🤖 AI Summary
This paper addresses long-standing bottlenecks in traditional operating systems—namely, scalability, adaptability, and manageability—by proposing a systematic framework for deep AI–OS integration. Methodologically, it introduces the first three-stage AI–OS co-evolution path: AI-powered → AI-refactored → AI-driven; designs verifiable kernel-level inference mechanisms, hybrid rule- and AI-based decision models, and modular AI-ready kernel interfaces; and spans the full software stack (kernel, drivers, runtime, toolchain), integrating machine learning, large language models, and agent-based techniques—with real-time constraint modeling, dynamic workload forecasting, and edge-coordinated inference.
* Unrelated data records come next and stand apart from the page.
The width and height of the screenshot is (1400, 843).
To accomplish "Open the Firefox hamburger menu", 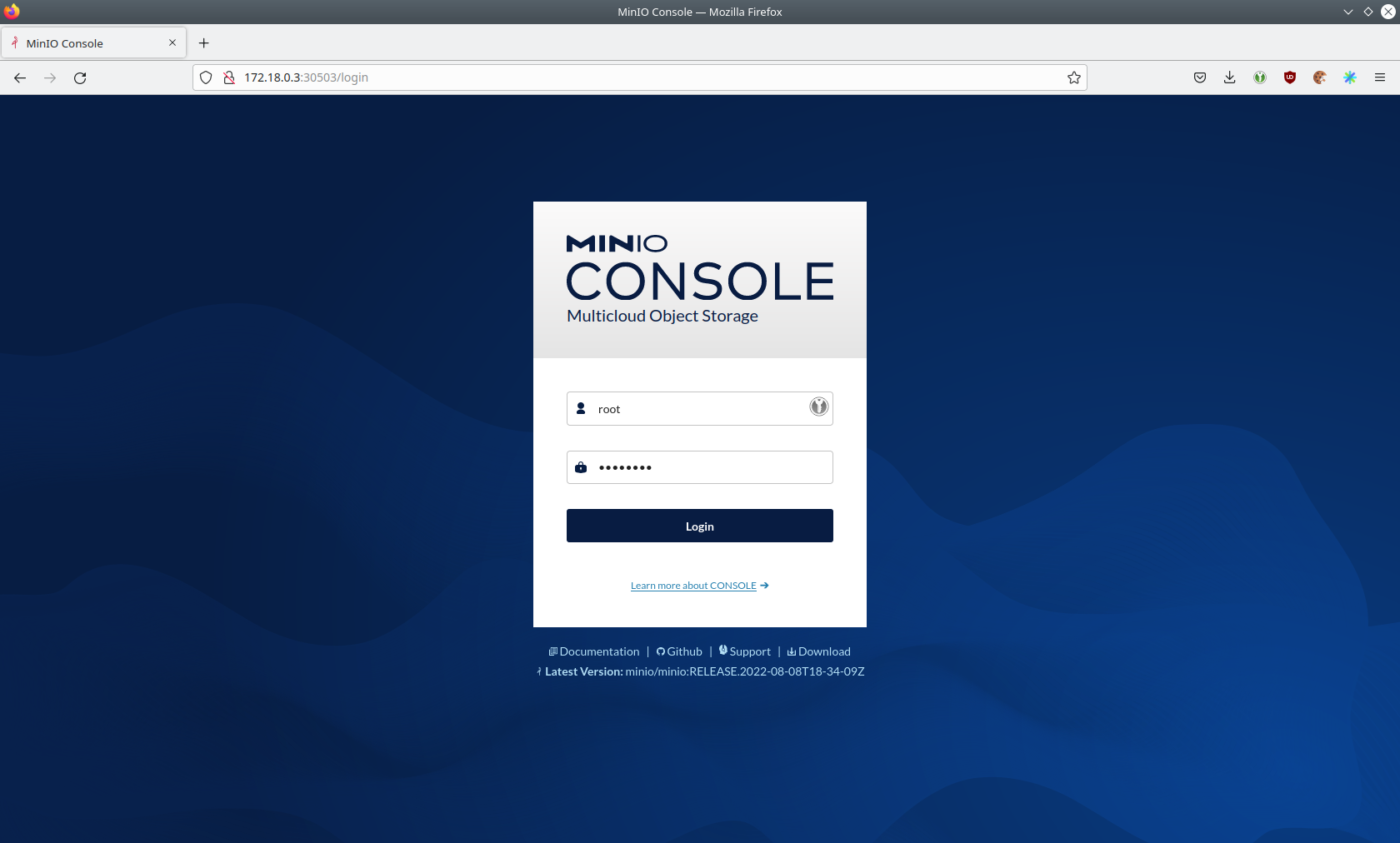I will tap(1379, 77).
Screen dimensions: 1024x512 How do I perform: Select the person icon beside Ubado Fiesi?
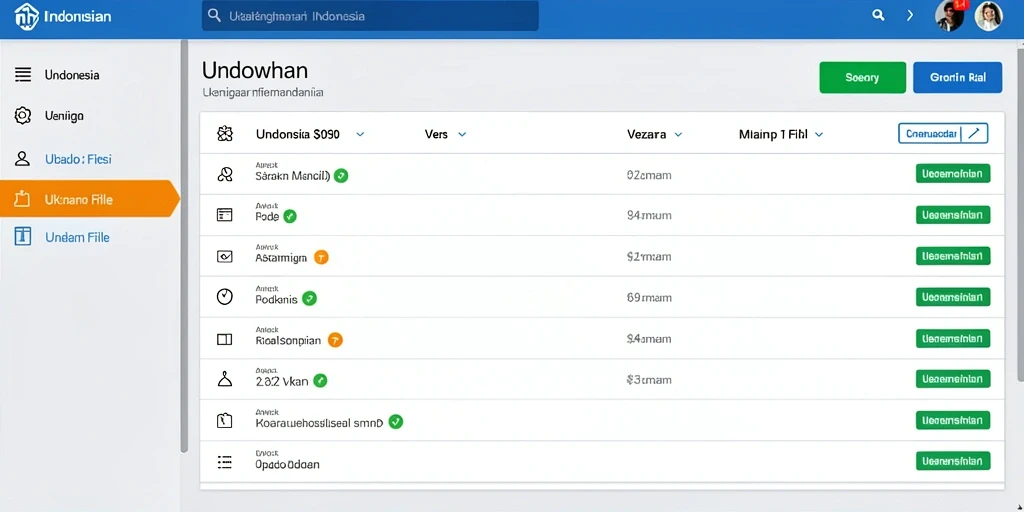pos(23,158)
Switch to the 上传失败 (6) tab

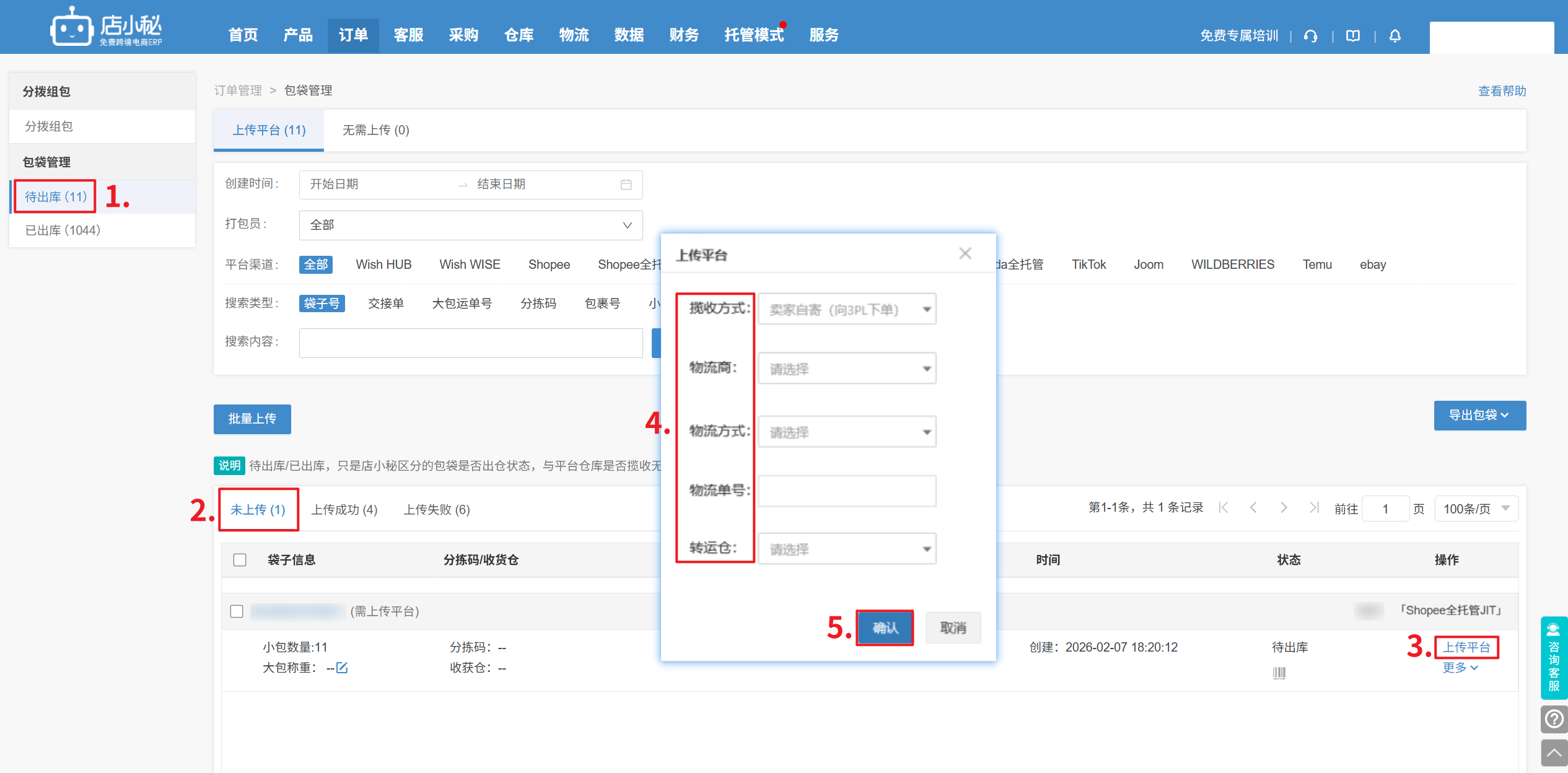point(437,510)
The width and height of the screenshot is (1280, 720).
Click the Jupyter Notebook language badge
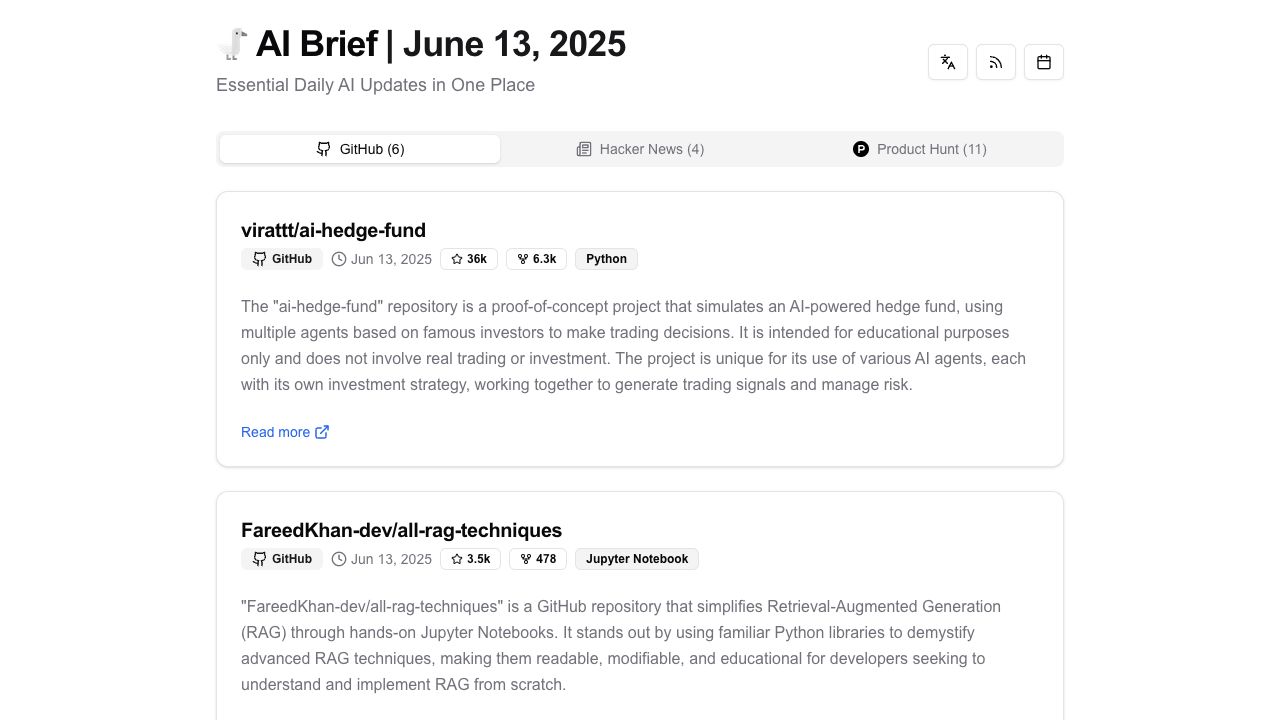coord(637,559)
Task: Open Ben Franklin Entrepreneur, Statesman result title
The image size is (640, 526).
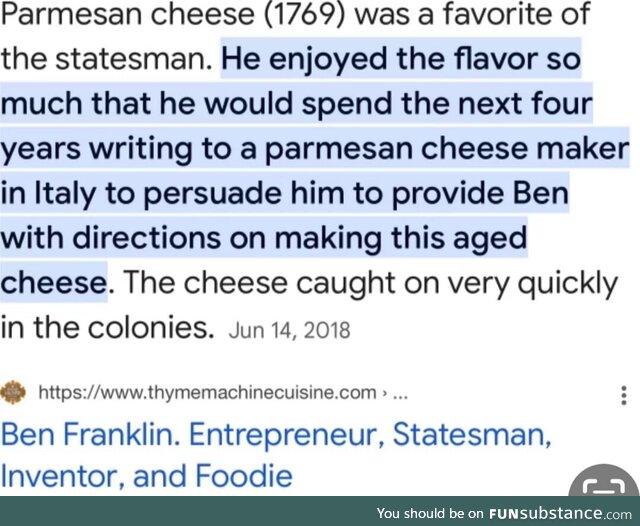Action: pos(276,434)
Contributions include: (1) a unified analytical framework for AI–OS interaction; (2) standardized evaluation dimensions and a methodology pipeline; and (3) a production-oriented integration blueprint and benchmarking recommendations—collectively providing both theoretical foundations and actionable engineering pathways for AI–OS co-evolution.
📝 Abstract
Heterogeneous hardware and dynamic workloads worsen long-standing OS bottlenecks in scalability, adaptability, and manageability. At the same time, advances in machine learning (ML), large language models (LLMs), and agent-based methods enable automation and self-optimization, but current efforts lack a unifying view. This survey reviews techniques, architectures, applications, challenges, and future directions at the AI-OS intersection. We chart the shift from heuristic- and rule-based designs to AI-enhanced systems, outlining the strengths of ML, LLMs, and agents across the OS stack. We summarize progress in AI for OS (core components and the wider ecosystem) and in OS for AI (component- and architecture-level support for short- and long-context inference, distributed training, and edge inference). For practice, we consolidate evaluation dimensions, methodological pipelines, and patterns that balance real-time constraints with predictive accuracy. We identify key challenges, such as complexity, overhead, model drift, limited explainability, and privacy and safety risks, and recommend modular, AI-ready kernel interfaces; unified toolchains and benchmarks; hybrid rules-plus-AI decisions with guardrails; and verifiable in-kernel inference. Finally, we propose a three-stage roadmap including AI-powered, AI-refactored, and AI-driven OSs, to bridge prototypes and production and to enable scalable, reliable AI deployment.